Rupert Colville, spokesperson for the UN High Commissioner for Human Rights (OHCHR).
UN Photo/Jean-Marc Ferré
Rupert Colville, spokesperson for the UN High Commissioner for Human Rights (OHCHR).

Attack on Ivorian camp underscores need to combat impunity for past abuses – UN

The United Nations human rights agency has condemned the attack that took place on a relocation camp for internally displaced persons (IDPs) in Côte d’Ivoire last week, stressing that the ethnically-motivated incident underscores the need to combat impunity for past abuses.

At least seven people were killed as a result of the attack on the camp in Nahibly, near the town of Duékoué in the country’s west, while 67 others were injured. The camp completely burned to the ground, and its 5,000 inhabitants fled.

A UN investigation team, including human rights officers, is being dispatched to the area today for a 10-day mission, according to the Office for the High Commissioner for Human Rights (OHCHR).

“The attack, which was clearly ethnically motivated, underscores the urgent need to combat impunity for past violations in Côte d’Ivoire,” an OHCHR spokesperson, Rupert Colville, told reporters in Geneva.
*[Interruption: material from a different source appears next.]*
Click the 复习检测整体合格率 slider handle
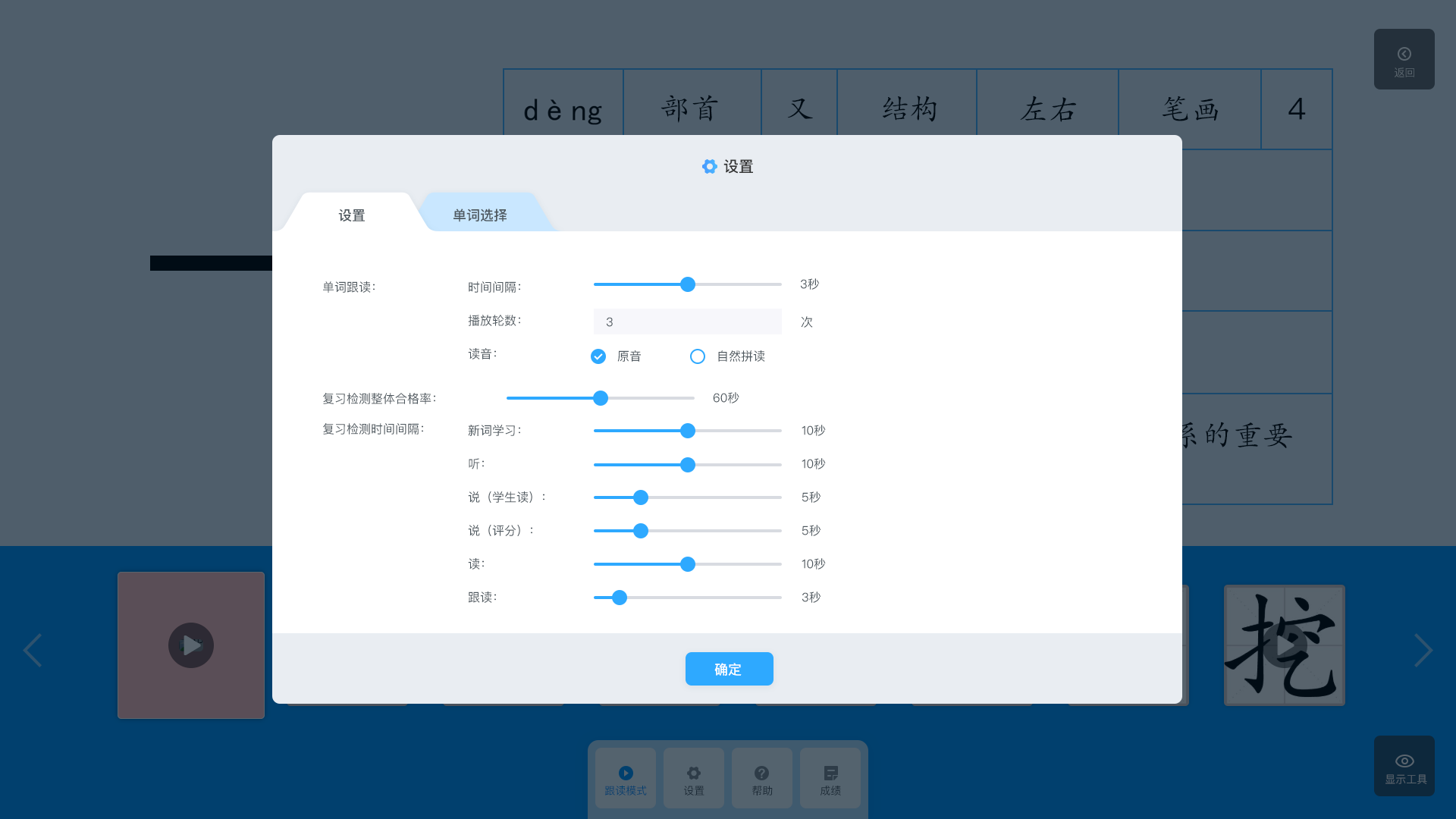 [x=601, y=398]
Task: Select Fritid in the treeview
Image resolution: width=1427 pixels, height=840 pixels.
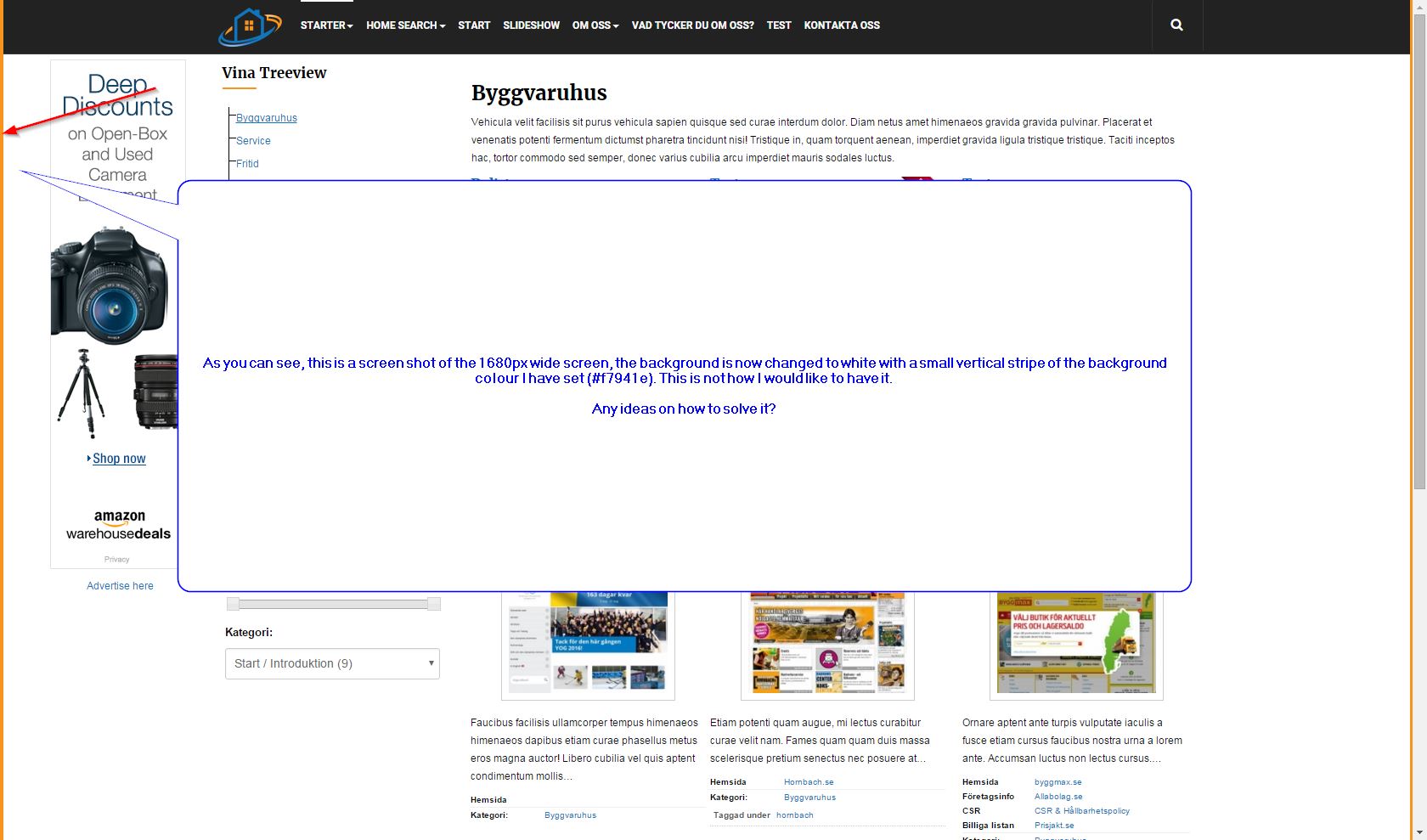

Mr. Colville noted that, at the height of the post-electoral crisis in March last year, two massacres took place in the Duékoué-Guiglo area. One reportedly resulted in the deaths of around 100 members of the Dioula ethnic community and, in another, some 244 mostly male members of the Guere ethnic group were found to have been killed during the capture of Duékoué on 28 March 2011 by the Forces Républicaines de Côte d’Ivoire (FRCI).

“It appears that the attack on the IDP camp in Nahibly was targeted at members of the Guere community, which is being blamed by the Dioula community for an armed robbery earlier in the day on Friday during which five Malinké [a sub-group of the Dioula people] were killed,” he said.

“More than a year after the March 2011 Duékoué ethnic violence, little progress has been made in advancing justice and accountability,” Mr. Colville added.

He noted that while more than 176 members of the pro-Gbagbo camp, aligned with former President Laurent Gbagbo, have been indicted for violations committed during the post-electoral crisis, no arrests have been made of supporters of current President Alassane Ouattara in relation to these crimes.

In late 2010, Côte d’Ivoire was the scene of intense fighting after Mr. Ouattara won a disputed presidential run-off election, leading to months of deadly violence when the runner-up and incumbent, Mr. Gbagbo, refused to step down.

OHCHR encourages the Government to prosecute perpetrators from all sides of the political divide, through a fair and impartial judicial process, to take the country forward.

“We welcome President Ouattara’s unequivocal condemnation of the crimes in Duékoué and call on him to ensure that the investigation into the events of last week is independent, impartial and that perpetrators are held accountable in a court of law,” said Mr. Colville.